- _Stated goal_: Locate each line in the records that contains the string "screenshot" and copy those lines out. Case counts.
========
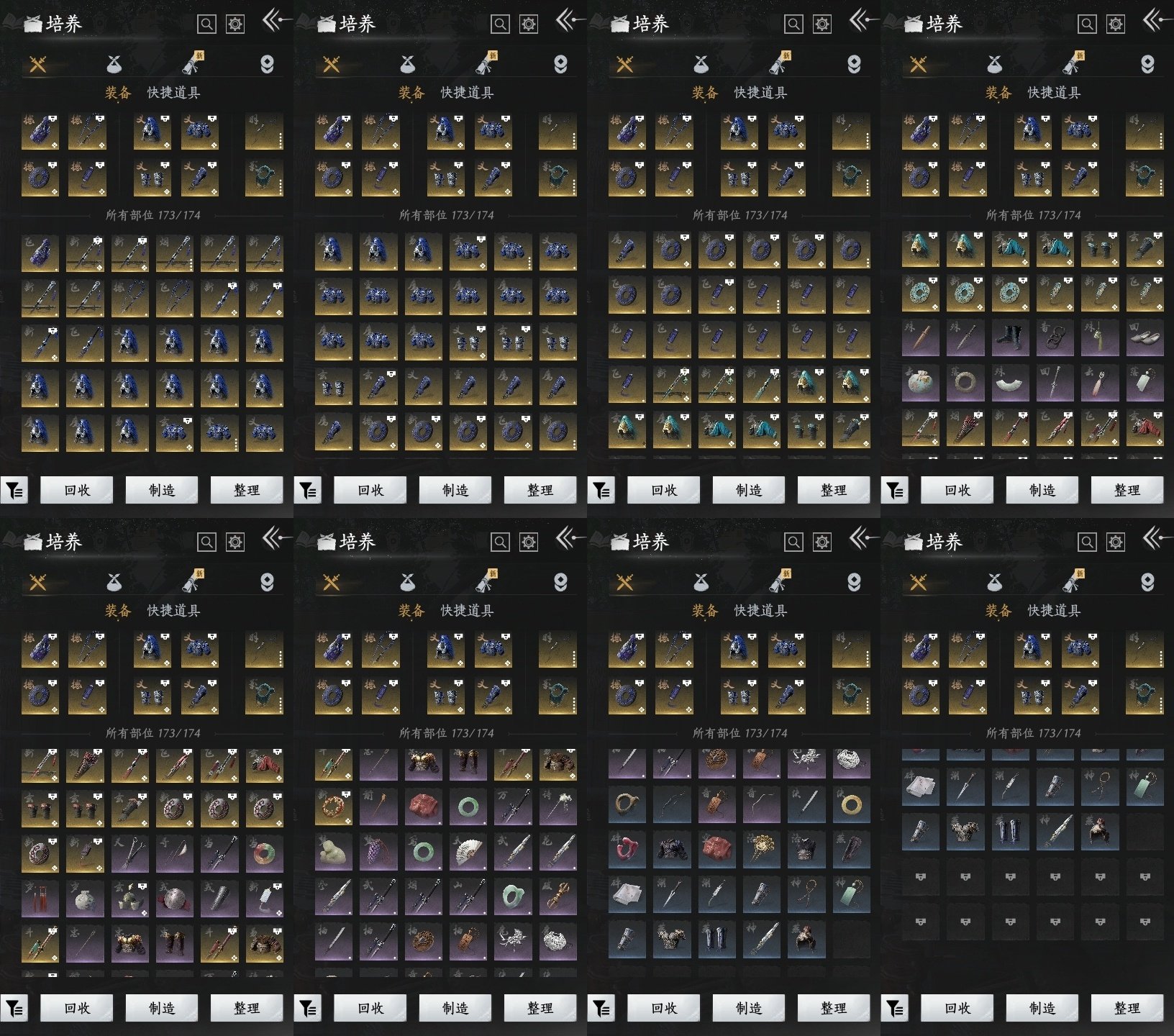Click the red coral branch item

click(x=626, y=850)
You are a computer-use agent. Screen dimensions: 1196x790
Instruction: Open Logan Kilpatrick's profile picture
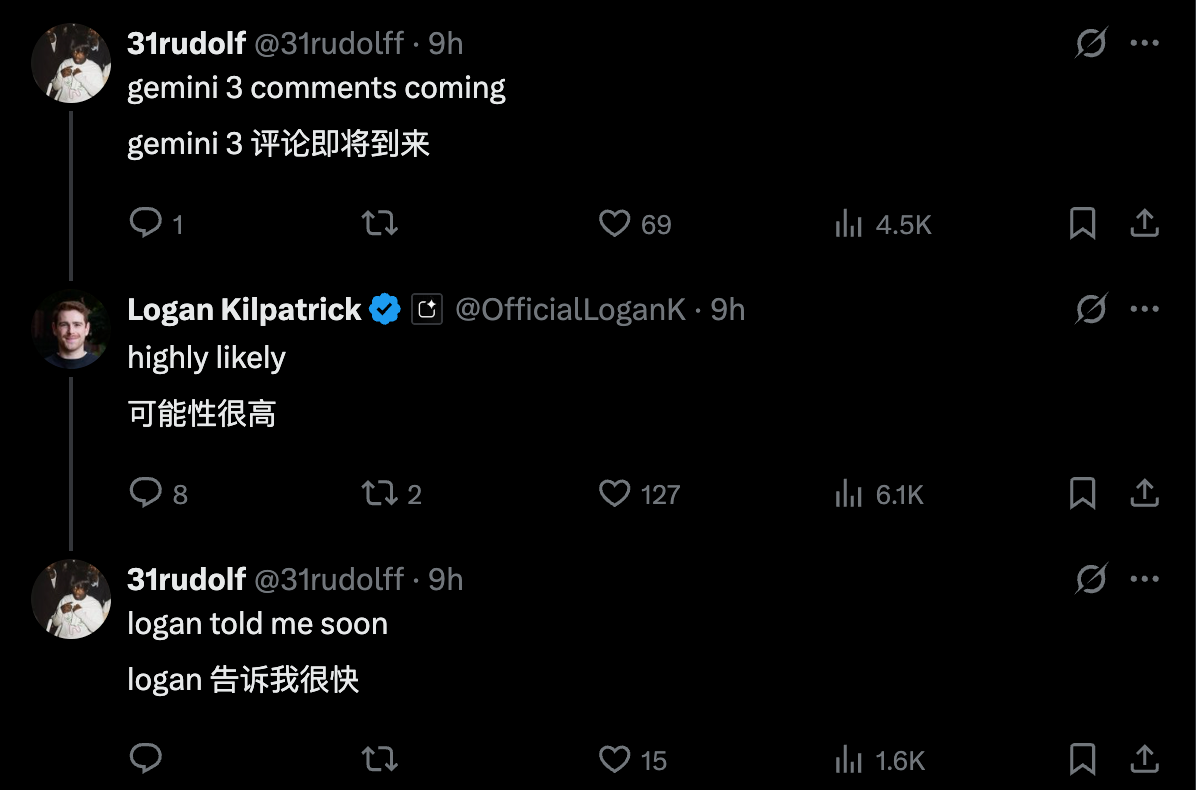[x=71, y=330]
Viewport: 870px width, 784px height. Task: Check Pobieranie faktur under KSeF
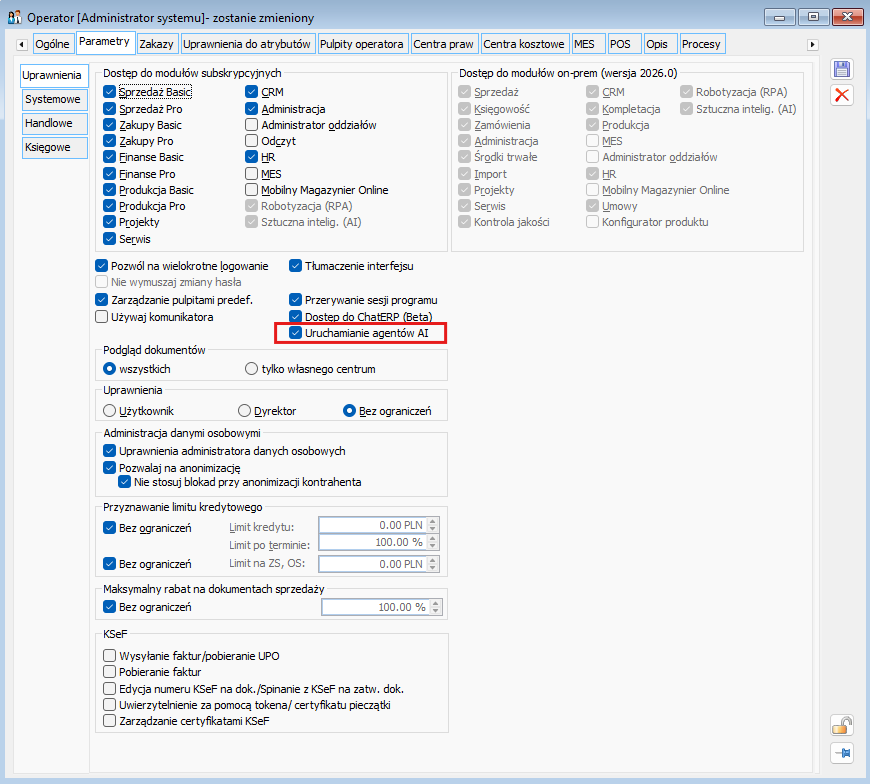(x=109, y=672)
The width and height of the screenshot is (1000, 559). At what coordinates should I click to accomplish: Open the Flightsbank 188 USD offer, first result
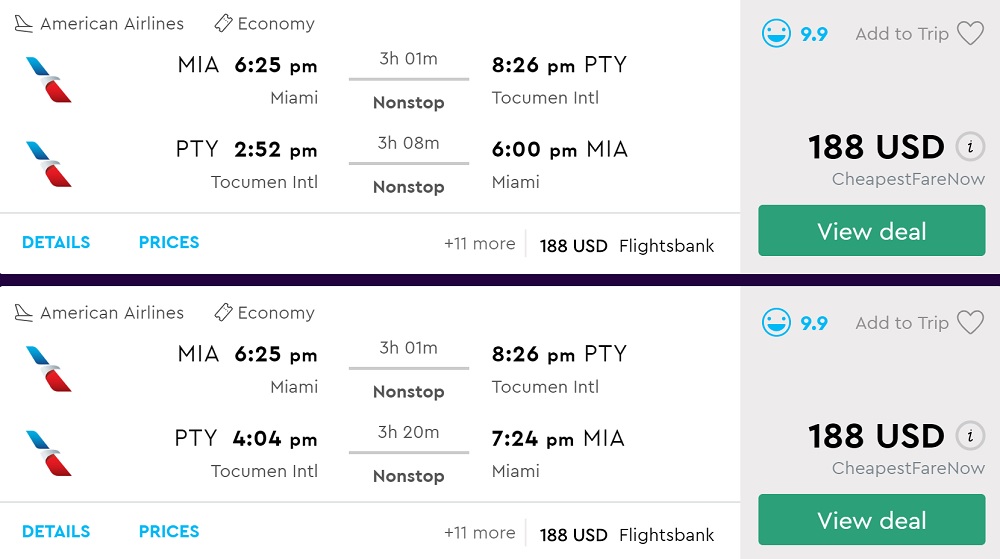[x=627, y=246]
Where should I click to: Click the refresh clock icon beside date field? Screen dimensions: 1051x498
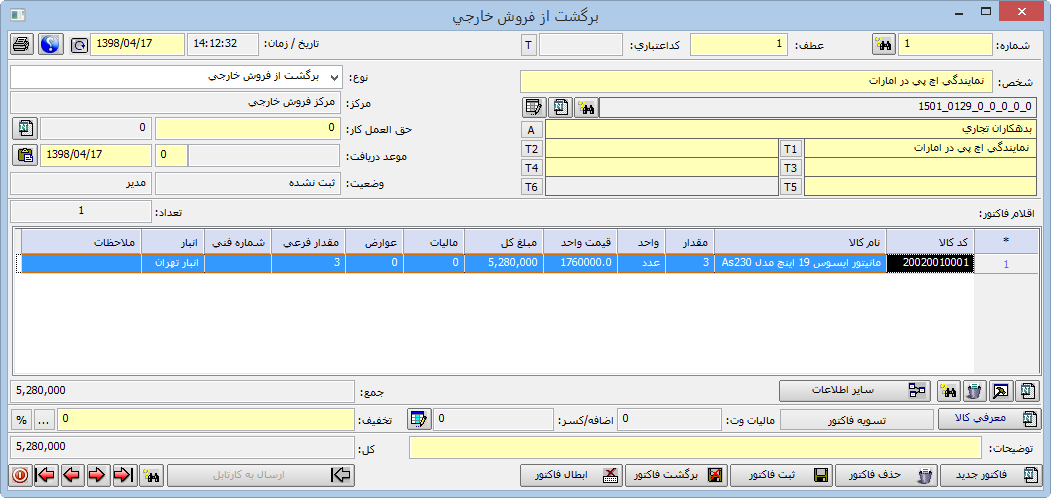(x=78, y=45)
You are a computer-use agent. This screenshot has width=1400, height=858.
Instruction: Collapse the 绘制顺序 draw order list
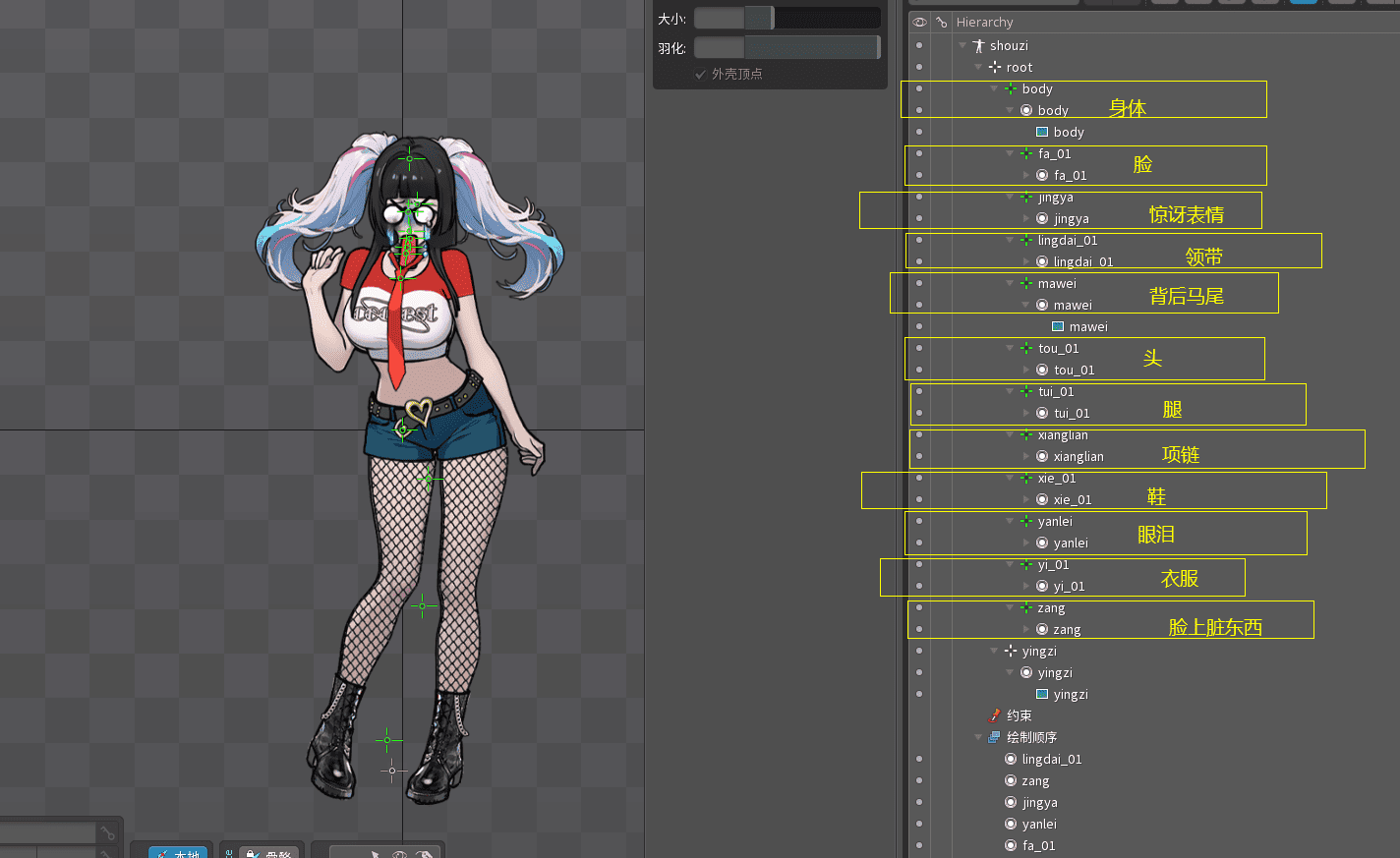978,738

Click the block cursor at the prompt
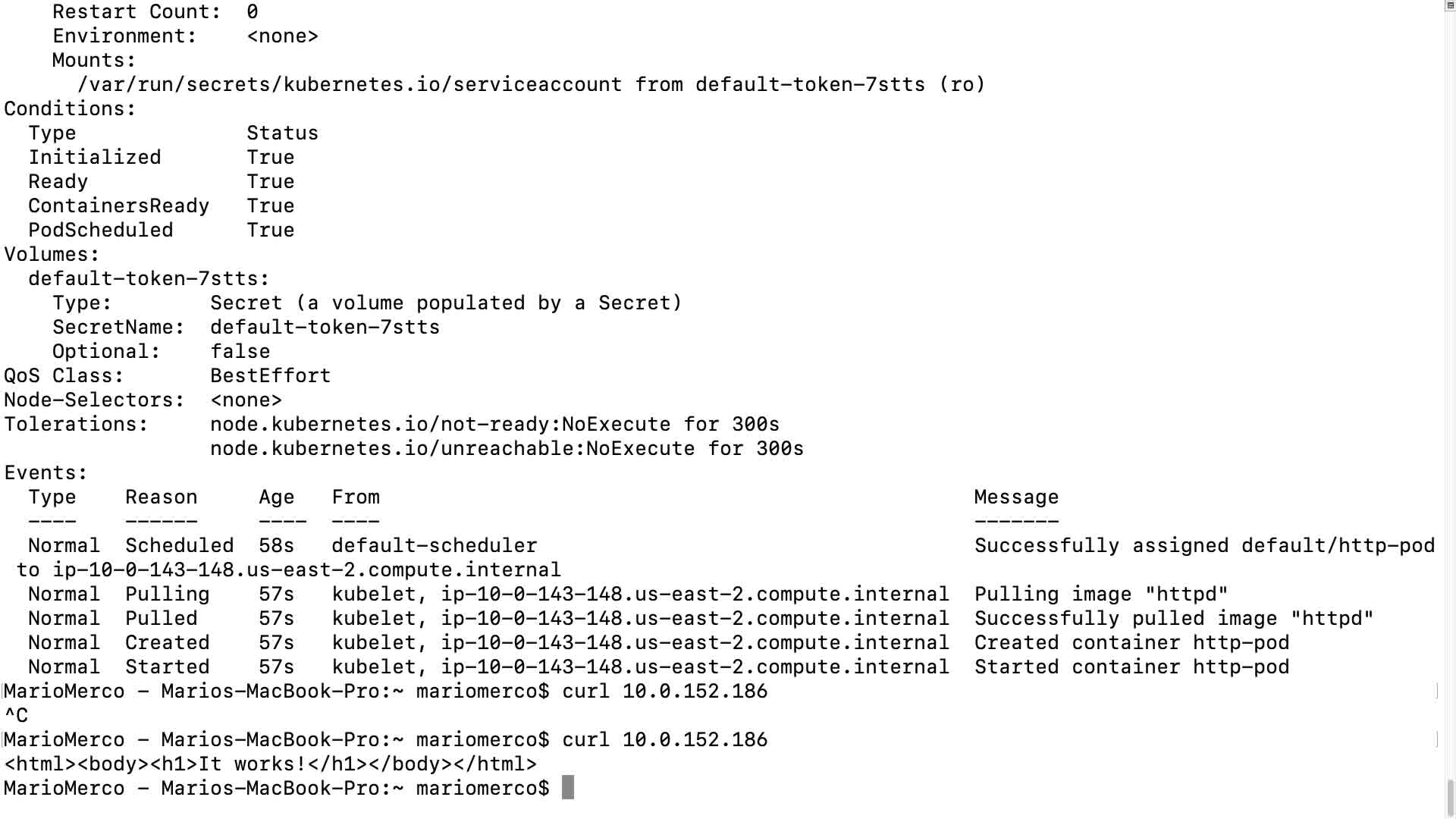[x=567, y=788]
========
- _Task response_:
The width and height of the screenshot is (1000, 559). At what coordinates should I click to accomplish: Open the Flightsbank 188 USD offer, first result
You are a computer-use agent. This screenshot has width=1400, height=858.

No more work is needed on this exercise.